Overview

Imagine deploying schema changes with confidence—knowing your pipeline will handle them gracefully, consumers will stay healthy, and your data will stay consistent. That's the difference between hoping your CDC pipeline works and knowing it will. In this course you will learn how to build a working, vendor‑neutral CDC pipeline and a single, unified table from evolving source schemas. Starting with Debezium streaming changes from Postgres/MySQL into Kafka, you will use Schema Registry to enforce compatibility, then apply streaming SQL in Flink (or ksqlDB) to map, cast, and merge divergent fields into a canonical model. Finally, you will persist results to an Apache Iceberg table and query it instantly with Trino. Along the way, you’ll learn practical strategies to manage schema drift, choose compatibility modes (backward/full), and avoid breaking downstream consumers. Everything runs locally with Docker so you can reproduce it anywhere and take the same patterns to your cloud stack later. This course is designed for engineers working with Kafka, Debezium, and streaming SQL who need reliable schema evolution and canonical modeling skills. Learners should be familiar with Basic SQL, Docker, and familiarity with Kafka or streaming concepts. By the end of the course,you will be able to implement a small end‑to‑end CDC pipeline that streams from a source DB and unifies evolving schemas into a single queryable table.

Syllabus

CDC Foundations: Building Your First Streaming Pipeline

Deploy a local Debezium, Kafka, Schema Registry, and Flink/ksqlDB stack to observe row-level changes in real-time.

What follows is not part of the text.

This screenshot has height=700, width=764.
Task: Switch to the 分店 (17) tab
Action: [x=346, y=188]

Intentionally modify the source schema, then employ streaming SQL to map, cast, and coalesce fields into a canonical table. Perform upserts using stable keys and verify the data is correctly stored in Iceberg. By the conclusion, you will have established an operational CDC loop and a unified, queryable dataset.

Operate the Pipeline: Registry Rules & Recovery

Learn to prevent consumer disruptions by enforcing compatibility at both the subject and global levels. We will deliberately deploy an incompatible schema, observe the failure, and proceed safely using defaults and transitive modes. Implement practical safeguards such as CI schema checks, DLQs, alerts, and lag probes to ensure issues are promptly identified and contained. The emphasis is on repeatable recovery, not heroics.

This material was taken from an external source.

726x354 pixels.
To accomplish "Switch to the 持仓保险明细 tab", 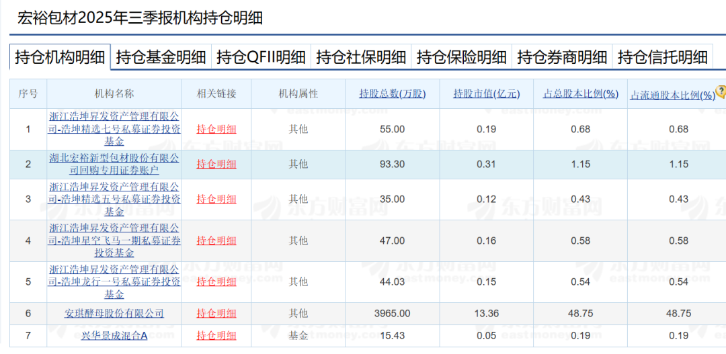I will click(461, 57).

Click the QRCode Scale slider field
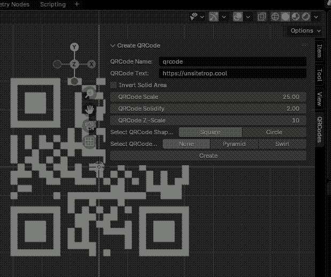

Canonical Models, Iceberg Sinks & Fast Queries

Develop a robust canonical model encompassing naming conventions, data types and units, nullability, and soft delete mechanisms, and store it in Iceberg on MinIO utilizing streaming upserts. Perform immediate queries with Trino and employ time-travel features for validation or debugging regressions. The project involves constructing a denormalized “latest per customer” view for analytical purposes, as well as discussing partitioning strategies, equality deletes, and data compaction. Participants will acquire scalable patterns suitable for deployment from laptops to cloud environments.